Retour à Saint-Laurent-des-arabes Retour à Saint Laurent des arabes

D aniel interviewe ses parents instituteurs sur une période de leur vie professionnelle qui les a profondément marqués : leur travail au sein d’un camp de réfugiés Harkis dans les années 60-70. L’enquête personnelle menée par le fils sert de thérapie et permet l’extériorisation d’un poids enfoui depuis des décennies au fin fond d’une mémoire meurtrie par l’oubli imposé par une chape de plomb nationale.

C’était il y a presque cinquante ans, un demi-siècle, une éternité, et pourtant cela reste ancré dans leur esprit comme si c’était hier. La volonté de ne pas oublier le comportement inacceptable du pays de la liberté et l’incompréhension du moment, mais surtout la nécessité de confirmer le caractère indispensable de leur expérience. Simplement parce qu’il fallait que quelqu’un fasse le boulot et que leurs convictions étaient les bonnes : le don de soi pour aider les autres, la nécessité d’une conscience professionnelle irréprochable née de leur vocation.

Ces "autres", ce sont ces fils et filles de la France que la mère patrie, après avoir été contrainte et forcée de ne pas les abandonner, a parqués, pour ne pas dire enfermés, pendant plus de dix ans dans des camps à peine salubres. Les Harkis, leur femme et leurs enfants sont racontés sous le prisme de l’éducation de la République dispensée par un homme et sa future épouse qui se rencontrent sur les mêmes idéaux et se construisent autour de cette expérience. Pendant neuf années, ils essayent d’adoucir et d’améliorer un sort bien peu enviable et tentent de comprendre une population rejetée, tout en lui donnant des outils pour lui permettre de s’intégrer au mieux dans un pays qui est devenu le sien et qui lui est pourtant étranger.

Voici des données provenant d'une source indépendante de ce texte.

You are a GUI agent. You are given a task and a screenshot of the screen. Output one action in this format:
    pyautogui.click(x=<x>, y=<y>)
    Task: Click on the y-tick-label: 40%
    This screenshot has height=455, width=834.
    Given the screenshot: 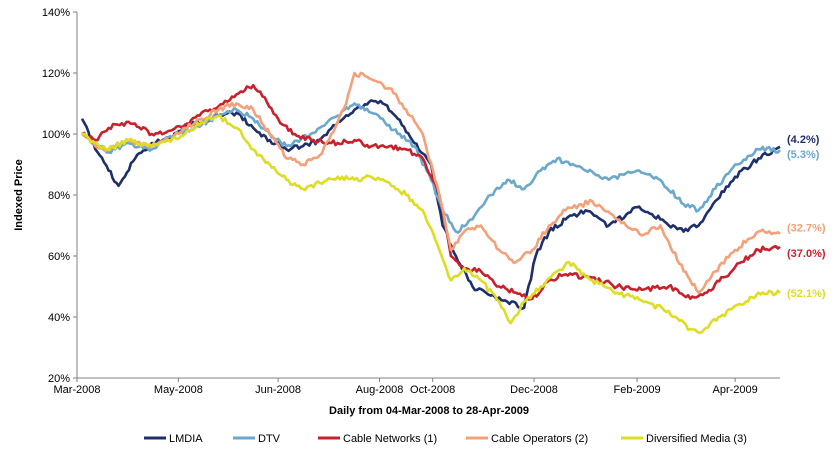 What is the action you would take?
    pyautogui.click(x=59, y=318)
    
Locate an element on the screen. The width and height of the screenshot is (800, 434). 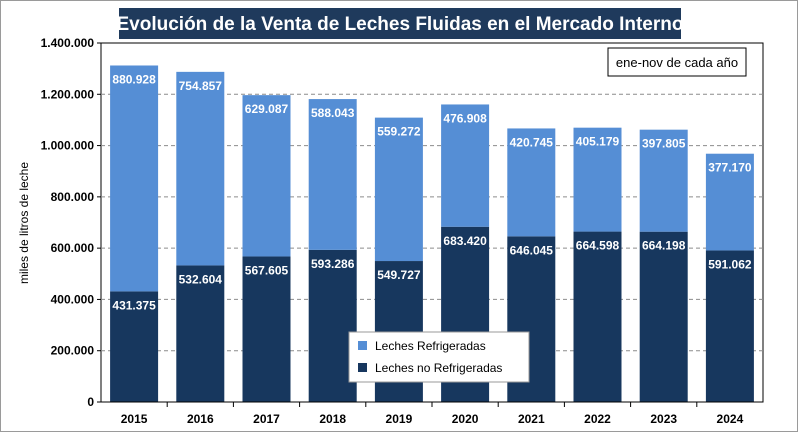
x-tick-label: 2018 is located at coordinates (332, 419).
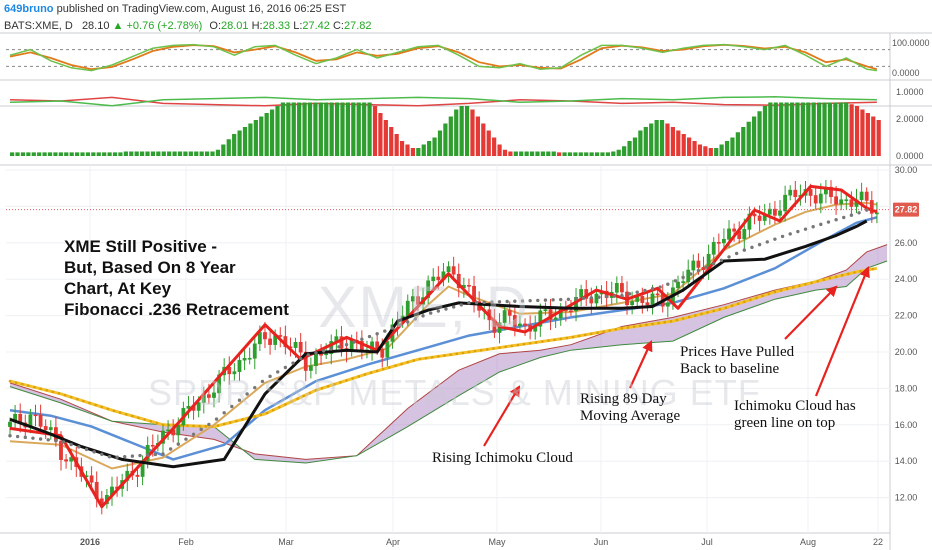 Image resolution: width=932 pixels, height=550 pixels. What do you see at coordinates (630, 408) in the screenshot?
I see `ma89-annotation: Rising 89 Day Moving Average` at bounding box center [630, 408].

Le cadre graphique est économe et régulier. Le gaufrier de six cases principalement utilisé participe à la création d’une ambiance sereine nécessaire à l’analyse impartiale d’une situation qui génère une passion inévitable pour ceux qui l’on vécue. Les tons pastels des échanges fils/père/mère et du retour sur les "lieux du crime" contrastent avec les couleurs légèrement ternes des évocations du passé marquées par la tension et l’austérité de l’époque. Loin d’être monotone et triste, le récit alterne judicieusement témoignages et flashbacks rendant passionnante la mise en lumière d’un élément tragique constitutif de l’échec de la capacité d’intégration de notre société actuelle.

Retour à St Laurent des arabes est un témoignage sobre et objectif que le cinquantenaire de la signature des accords d’Évian marquant la fin de la guerre d’Algérie devrait aider à mettre en avant.